Output the data word for word, dropping every image.

** Data for this task follows **

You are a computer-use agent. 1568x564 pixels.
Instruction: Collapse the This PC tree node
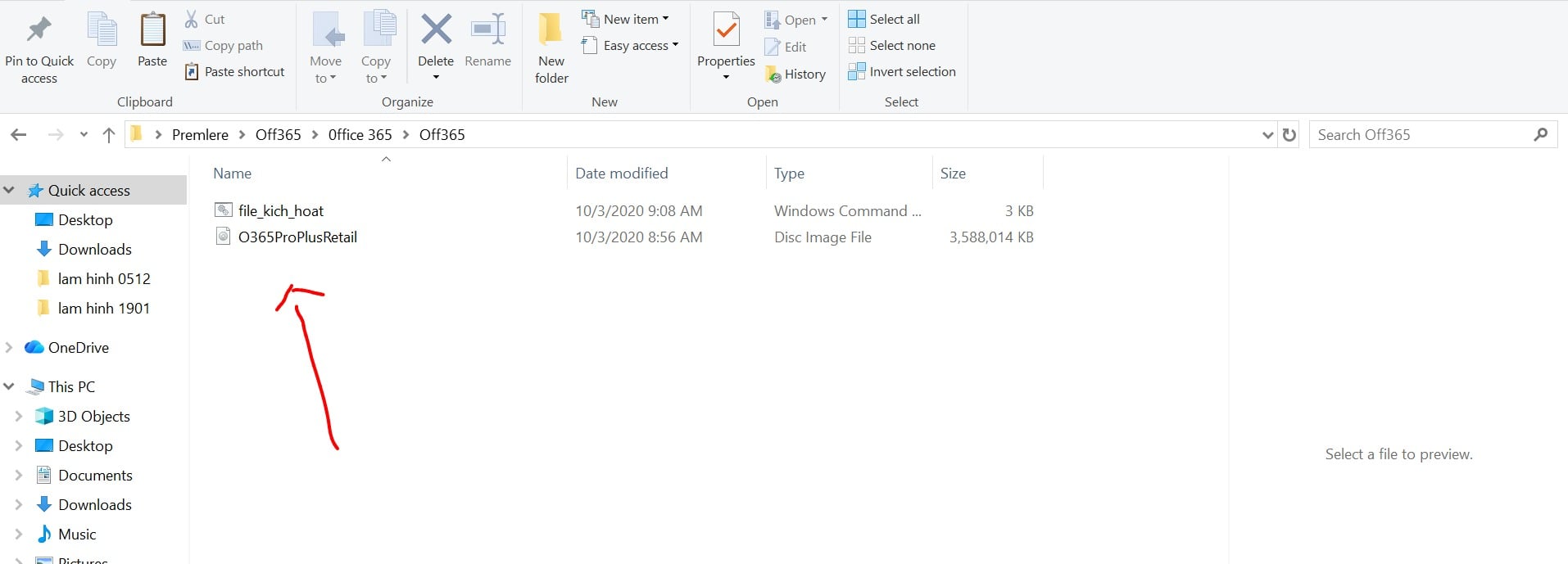coord(9,386)
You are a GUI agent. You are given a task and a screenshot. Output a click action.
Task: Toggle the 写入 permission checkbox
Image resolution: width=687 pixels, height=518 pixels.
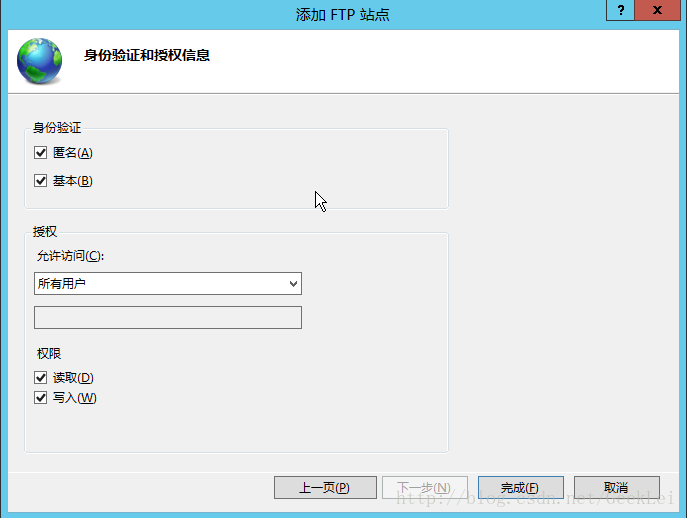coord(41,398)
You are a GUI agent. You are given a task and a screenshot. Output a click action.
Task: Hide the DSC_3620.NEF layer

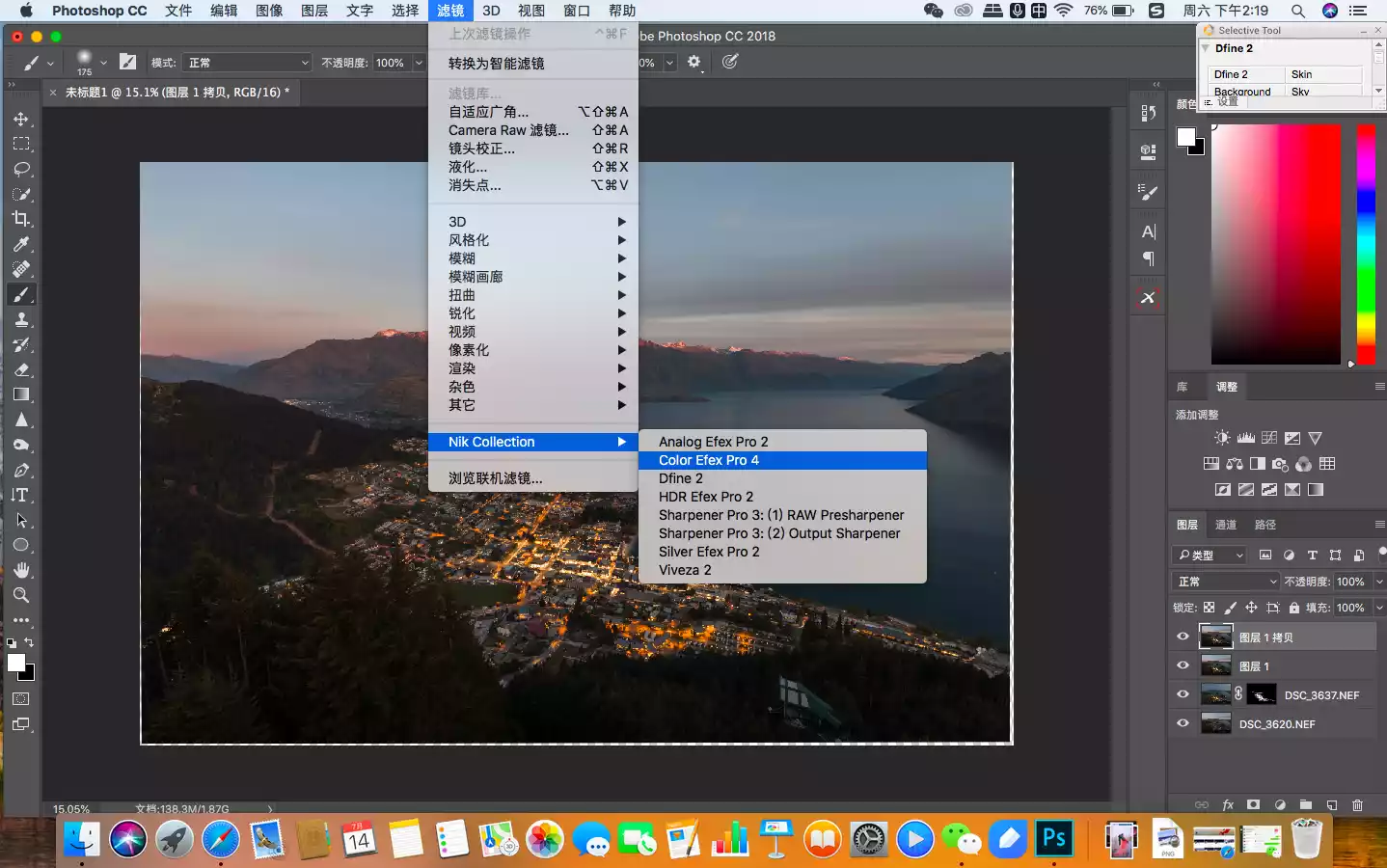tap(1183, 723)
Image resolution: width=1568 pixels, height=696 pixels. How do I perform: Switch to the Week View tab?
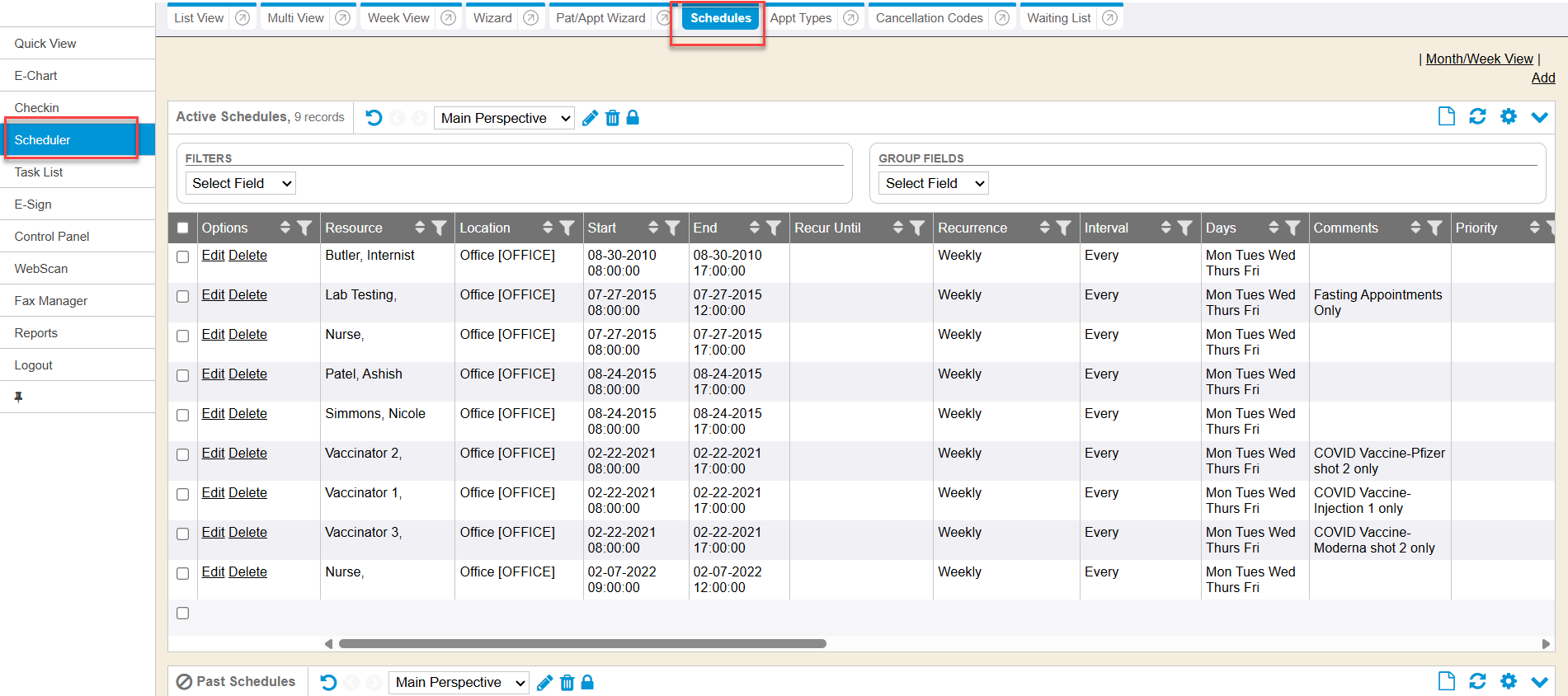398,18
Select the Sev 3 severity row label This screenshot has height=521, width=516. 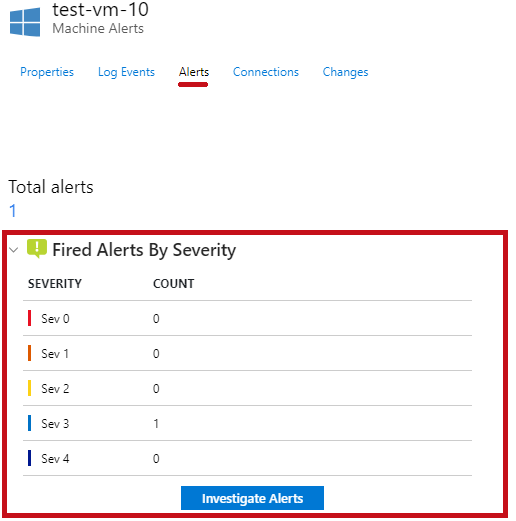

** End of Data for this task **

• _Reply_
You are a computer-use agent. 1568x564 pixels.
Instruction: Collapse the This PC tree node
coord(9,386)
You are a GUI agent. You are given a task and a screenshot. Output a click action.
Task: Toggle the 写入 permission checkbox
Image resolution: width=687 pixels, height=518 pixels.
coord(41,398)
You are a GUI agent. You are given a task and a screenshot. Output a click action.
Task: Hide the DSC_3620.NEF layer

tap(1183, 723)
Image resolution: width=1568 pixels, height=696 pixels. How do I perform: Switch to the Week View tab?
398,18
Select the Sev 3 severity row label This screenshot has height=521, width=516. 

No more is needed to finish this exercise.